:: Exercise inputs ::
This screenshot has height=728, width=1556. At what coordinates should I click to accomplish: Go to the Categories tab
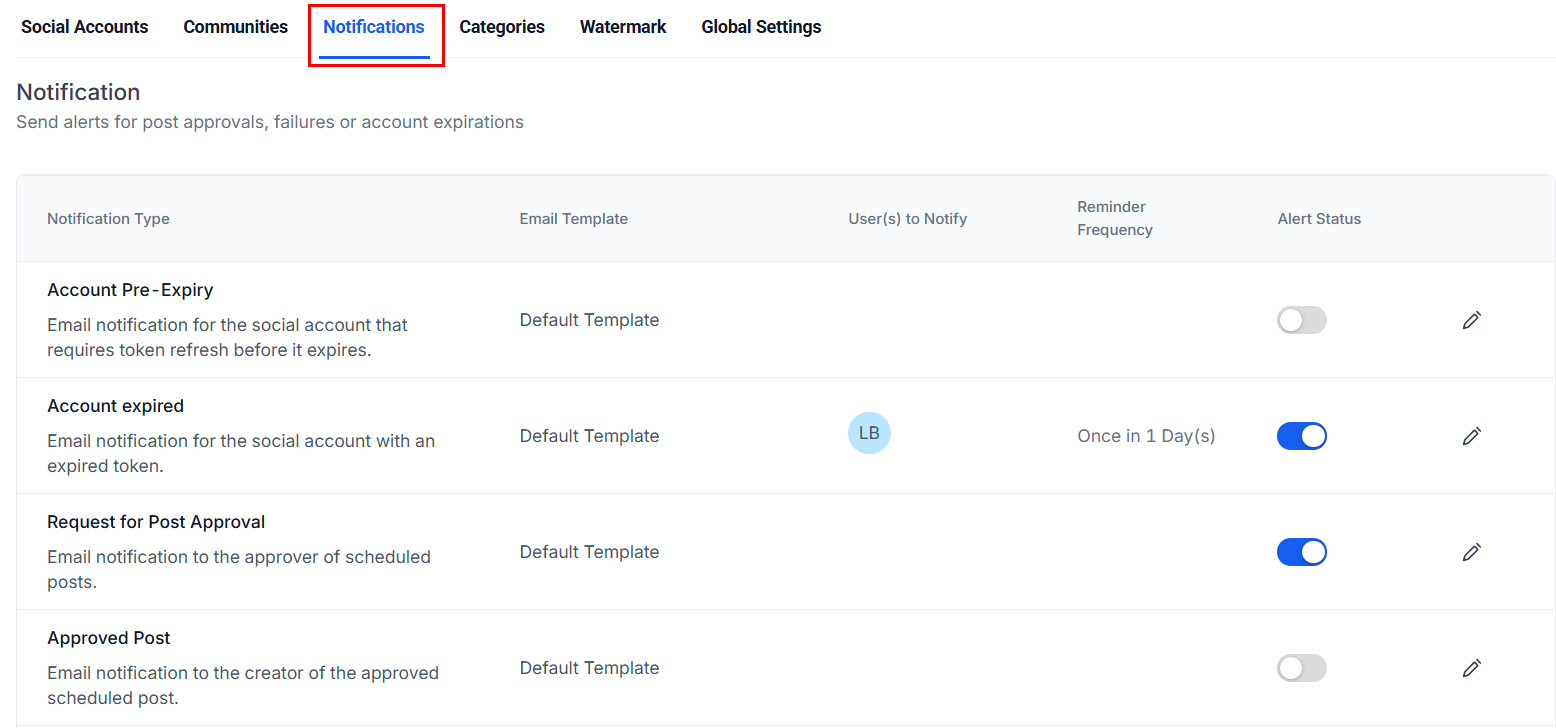tap(502, 27)
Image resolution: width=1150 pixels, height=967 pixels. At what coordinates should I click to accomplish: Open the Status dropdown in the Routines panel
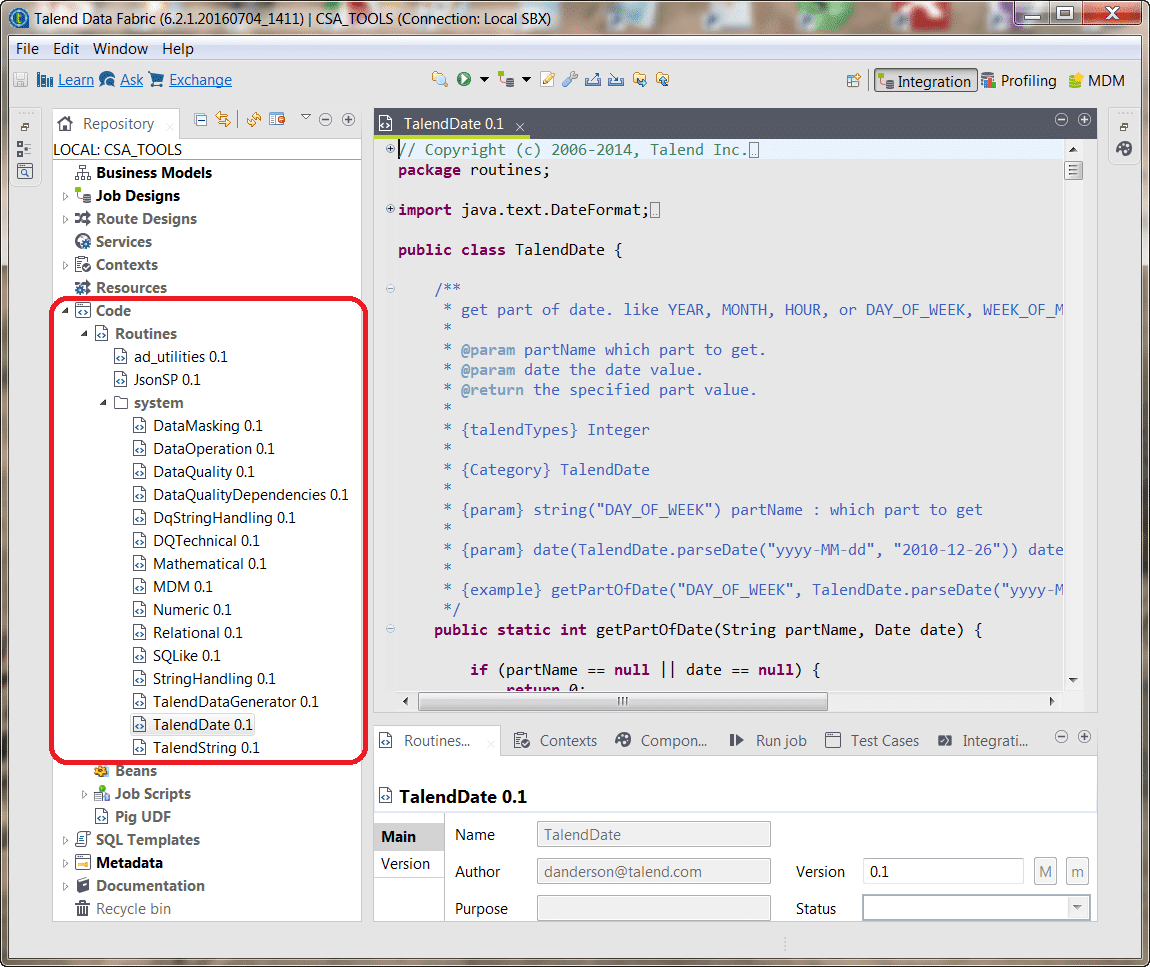pos(1075,908)

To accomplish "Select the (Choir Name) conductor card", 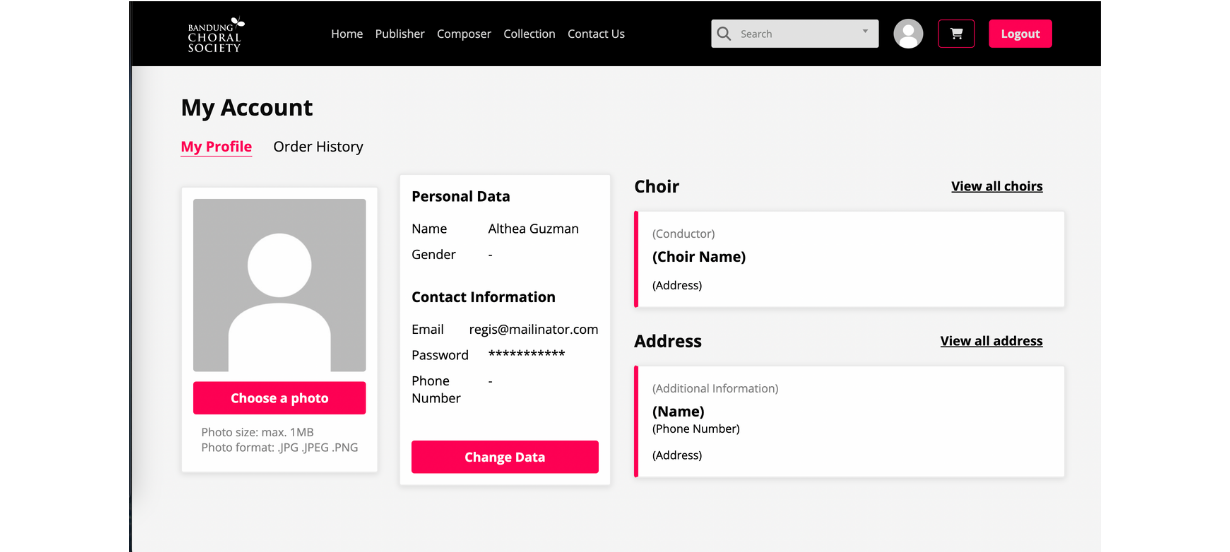I will coord(850,259).
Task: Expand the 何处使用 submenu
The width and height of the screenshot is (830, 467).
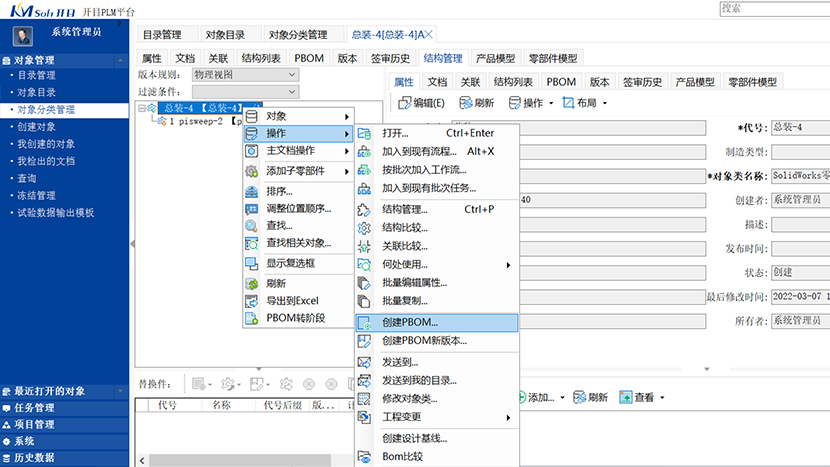Action: [x=439, y=265]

:: Task directions ::
Where a line contains "The width and", begin there and set down exactly each line through the end of the data above, omitting any pictures.

:: Output of the exercise ::
The width and height of the screenshot is (830, 467).
Action: [x=439, y=265]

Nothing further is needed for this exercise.